## Problem description
Every record below should be repeated word for word, with the pictures left out.
==========
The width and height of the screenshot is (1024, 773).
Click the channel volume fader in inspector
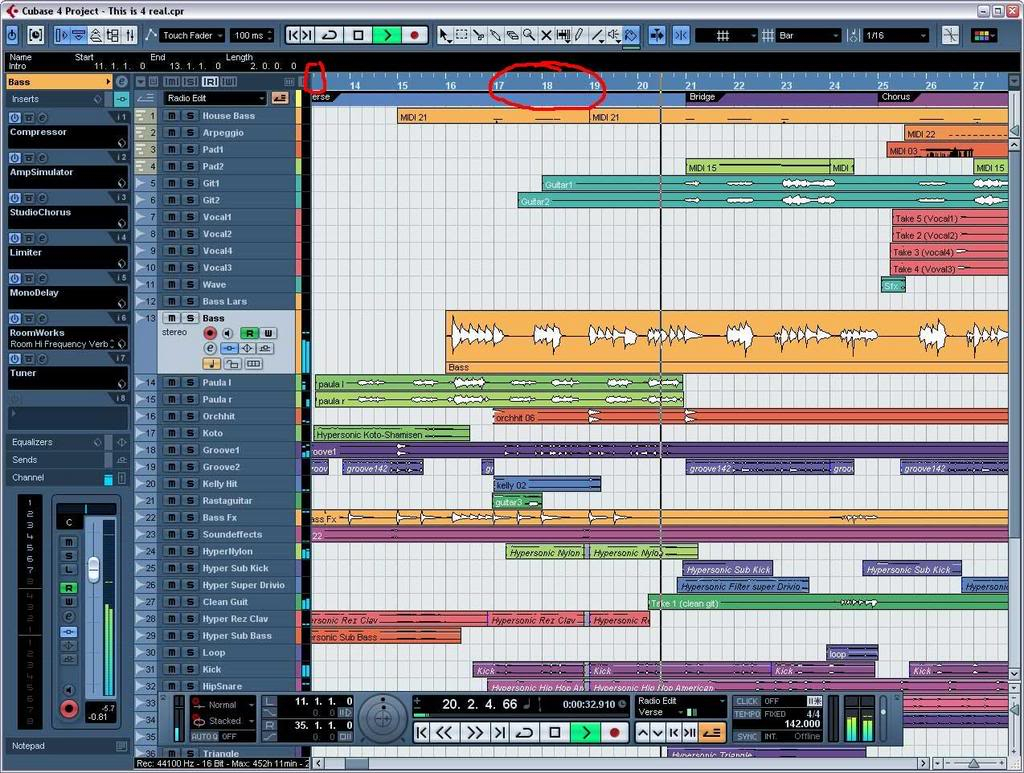(93, 569)
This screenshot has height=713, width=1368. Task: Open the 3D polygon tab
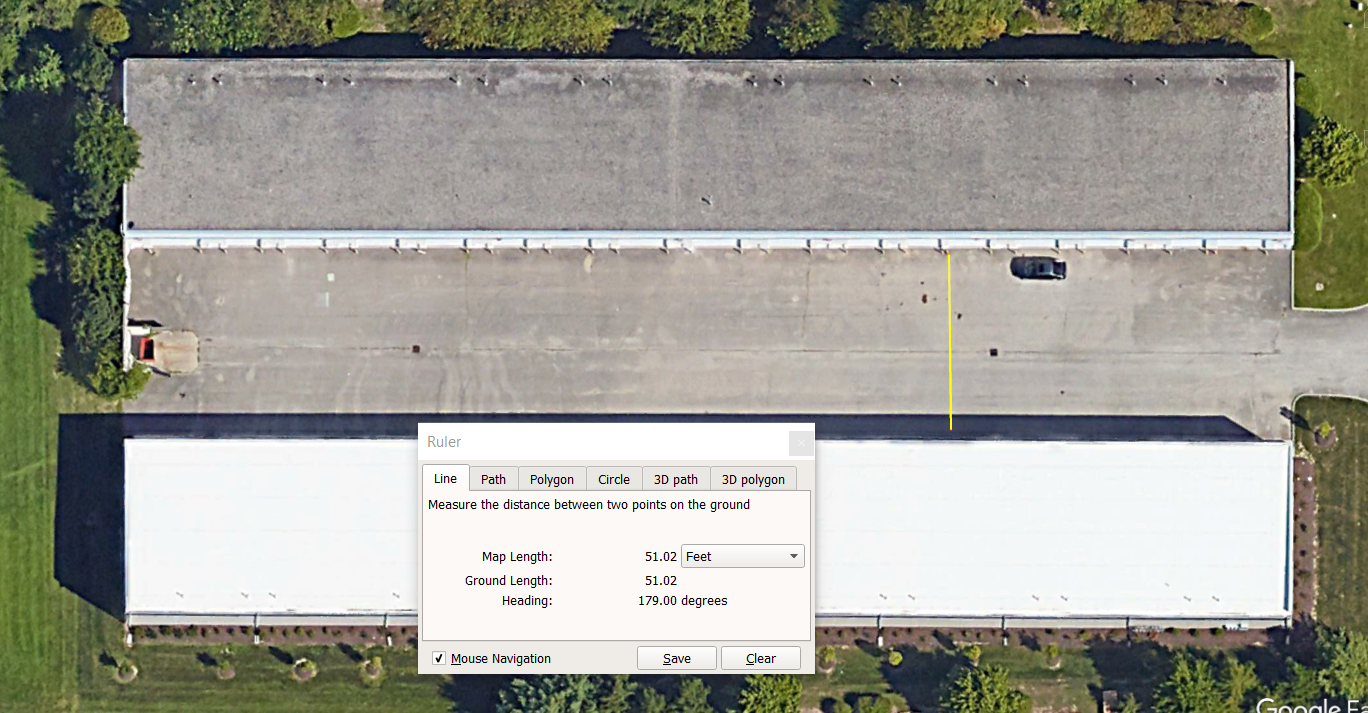753,479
==========
## Your solution
The width and height of the screenshot is (1024, 773).
Click the channel volume fader in inspector
(93, 569)
This screenshot has height=713, width=1368. Task: Open the 3D polygon tab
753,479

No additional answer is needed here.